### What the task asks:
Retype, without changes, every line from the line that contains "Viewport: 1568px width, 643px" through the final line of the records. Exclude pictures.

### Dataset entries:
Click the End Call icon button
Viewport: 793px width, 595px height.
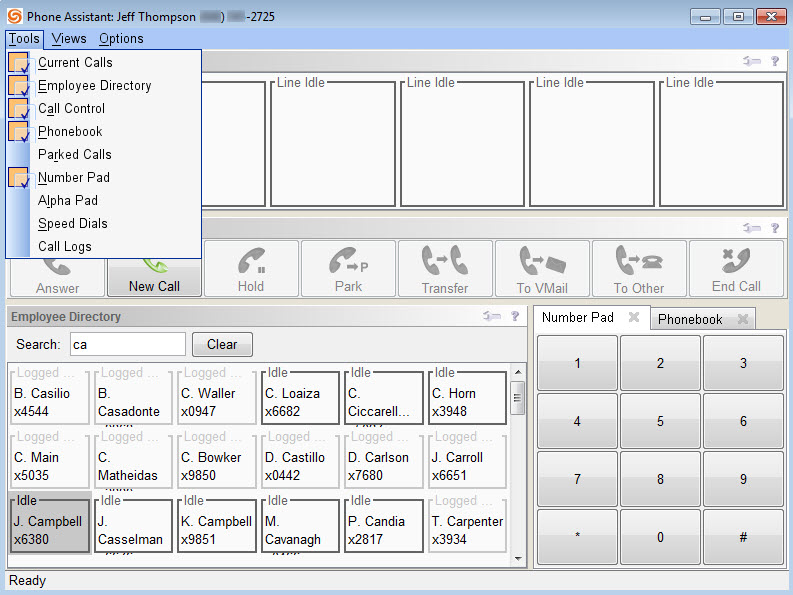coord(736,268)
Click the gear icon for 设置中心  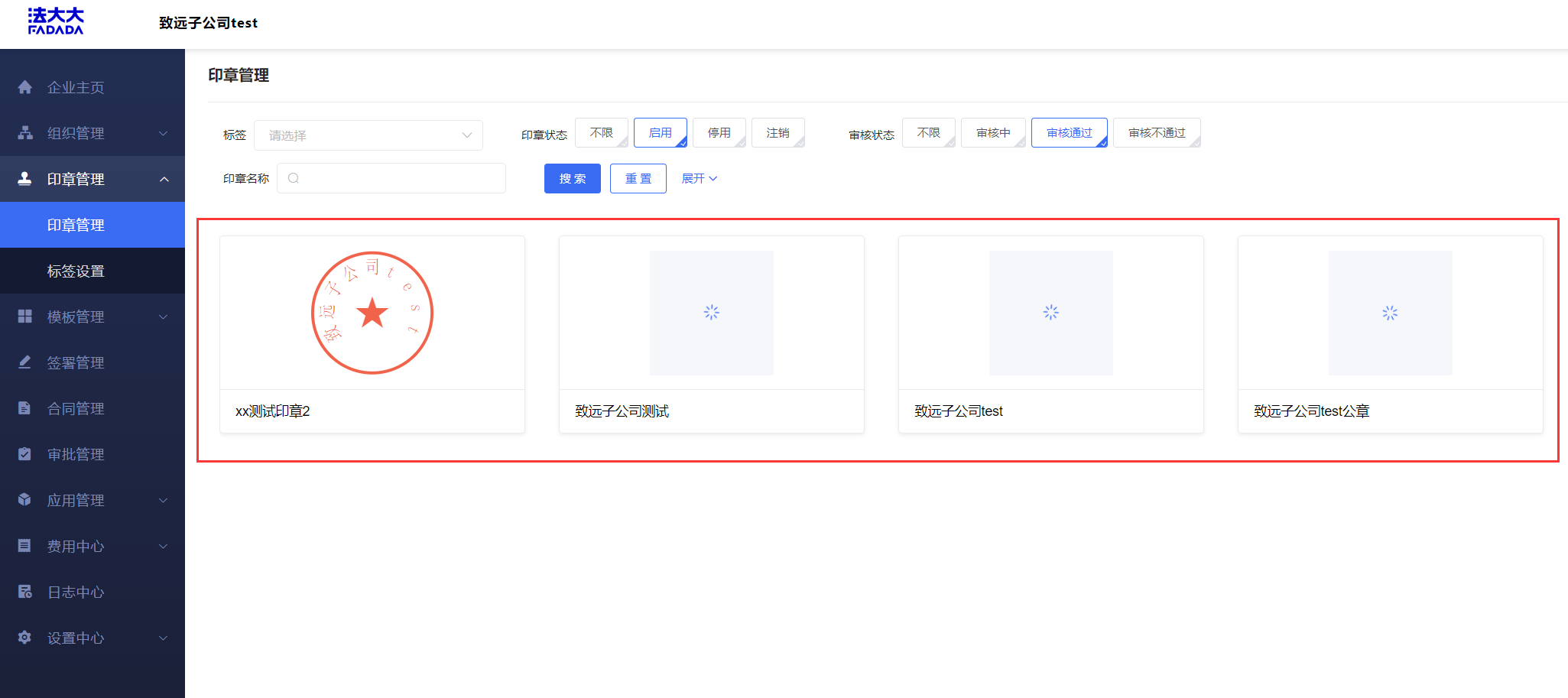[25, 638]
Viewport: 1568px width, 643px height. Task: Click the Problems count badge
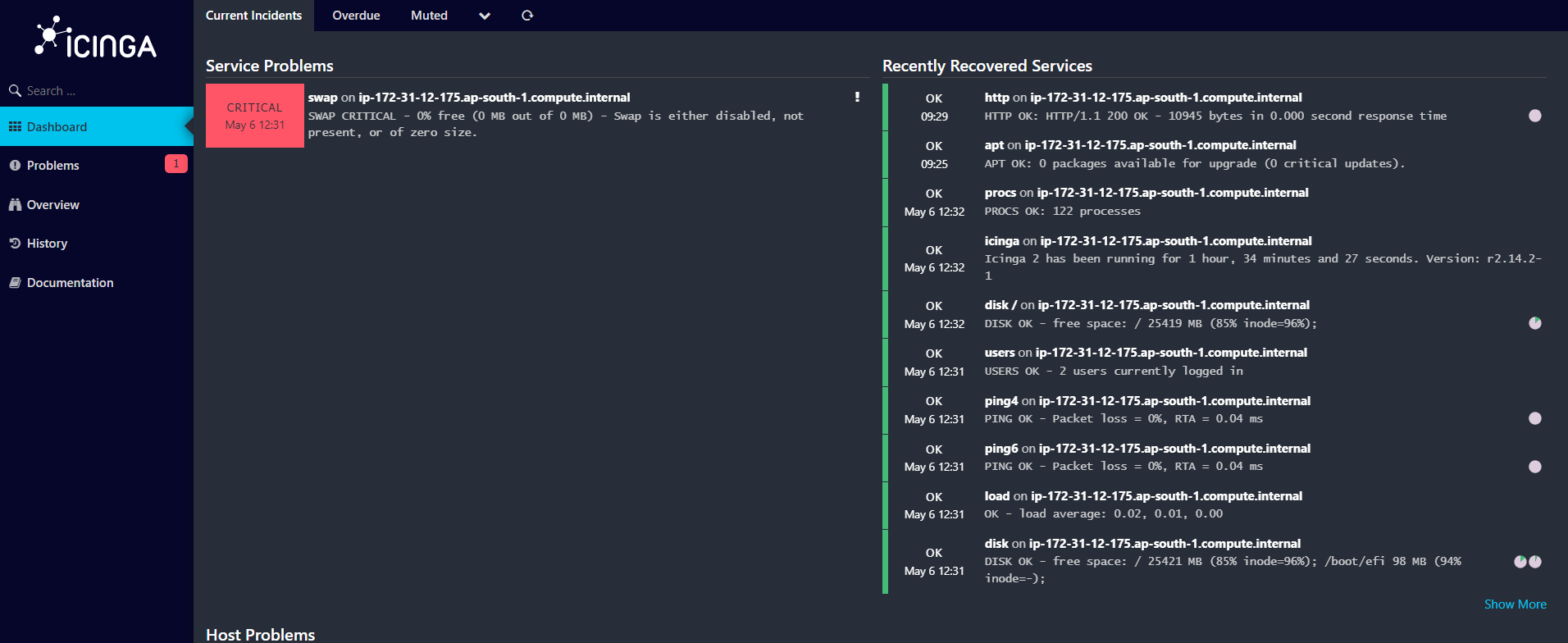click(175, 164)
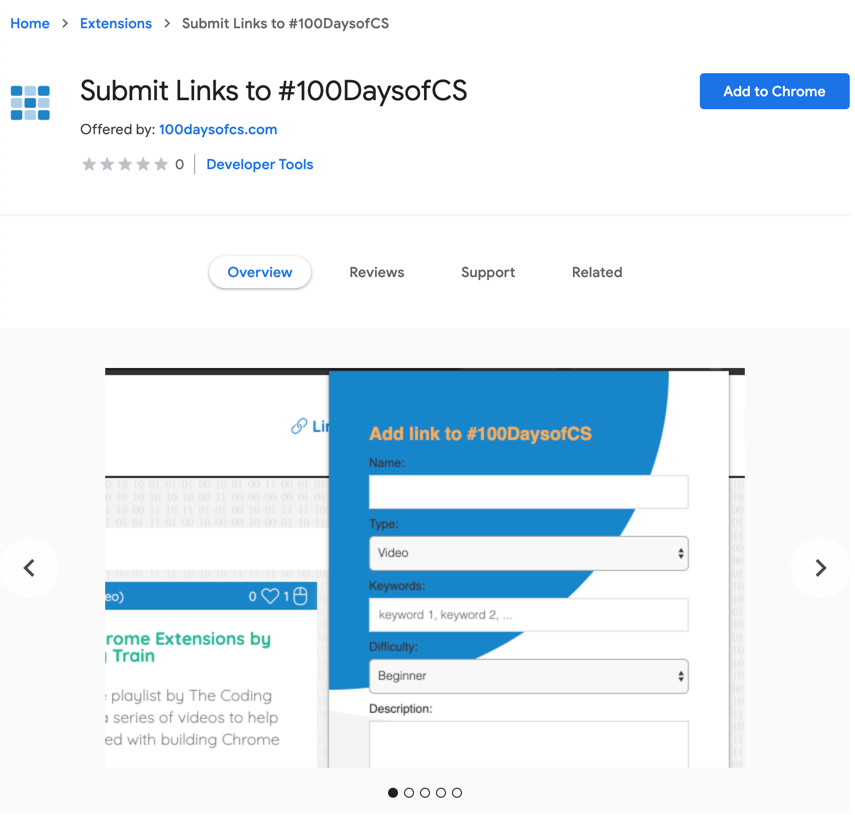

### Output:
Viewport: 1568px width, 643px height. Task: Click the Problems count badge
click(175, 164)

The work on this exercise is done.